Le message à délivrer est tel que la rencontre avec l’Autre – en l’occurrence, le public -, est porteuse d’espoir, comme d’incompréhensions possibles. A l’image de cette ambivalence, le pianiste fait d’une cacophonie expiatoire l’étendard de son vaisseau, comme il peut aussi bien décider de passages en sourdine, plus à même de permettre la réception des vibrations codées (Sun Ra and His Band From Outer Space).

Parmi l’étrange décorum, des chœurs expriment de temps à autre l’Essentiel, la position à retenir sur un brouillard de plans. Aux saxophones, John Gilmore et Pat Patrick se répondent sur un swing encanaillé, qui va au rythme des pulsations détectées et retranscrites par le batteur Clifford Jarvis (Dancing Shadows). Le même instaurera une rythmique progressant jusqu’à devenir jungle, quand, superbe autant que perdu, Ronnie Boykins tentait de se sortir d’Exotic Forest en mettant tout son espoir dans le pouvoir des redondances.

A chaque fois qu’une trajectoire a frôlé un trou noir au son de chaos distribués (Second Stop Is Jupiter, Theme of the Stargazers), l’Arkestra aura optimisé à l’idéal la phase de transition salutaire.
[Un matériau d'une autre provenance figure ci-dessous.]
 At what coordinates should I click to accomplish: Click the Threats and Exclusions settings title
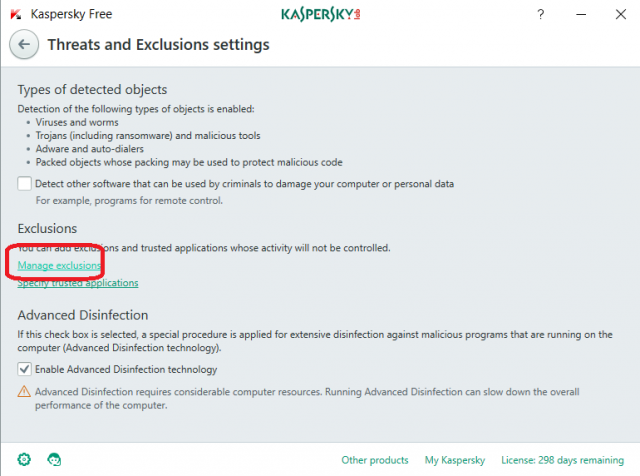tap(159, 45)
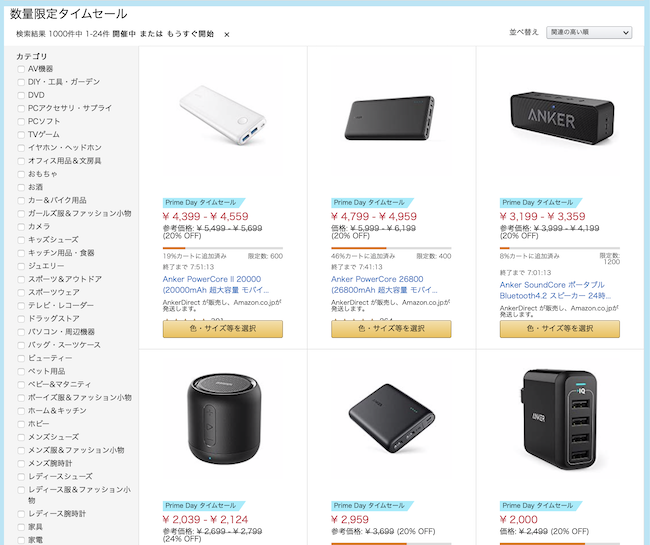
Task: Open the Anker SoundCore ポータブル title link
Action: pos(555,290)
Sous l’émotion, les musiciens plongent dans quelques mirages, qu’ils soient le souvenir d’un be-bop appuyé (Velvet), ou l’exploration d’un désert fantastique envahi par les ours, dont les peaux recevront, éléments des tambours, les caresses longues et répétées d’un Jarvis insatiable (Outer Nothingness).

Agrémenté de 3 inédits – dont une brève version de We Travel The Spaceways pour accentuer encore la compréhension du programme – revoilà Nothing Is…, disque emblématique initialement publié par ESP en 1966. Réédité, bien sûr, mais toujours pas redescendu sur Terre.

CD: 01/ Sun Ra and His Band From Outer Space 02/ The Shadow World 03/ Theme of the Stargazers 04/ Outer Spaceways Incorporated 05/ Next Stop Mars 06/ Dancing Shadows 07/ Imagination 08/ Second Stop Is Jupiter 09/ Exotic Forest 10/ Velvet 11/ Outer Nothingness 12/ We Travel the Spaceways

Sun Ra - Nothing Is... - 2005 (réédition) - Atavistic. Distribution Orkhêstra International.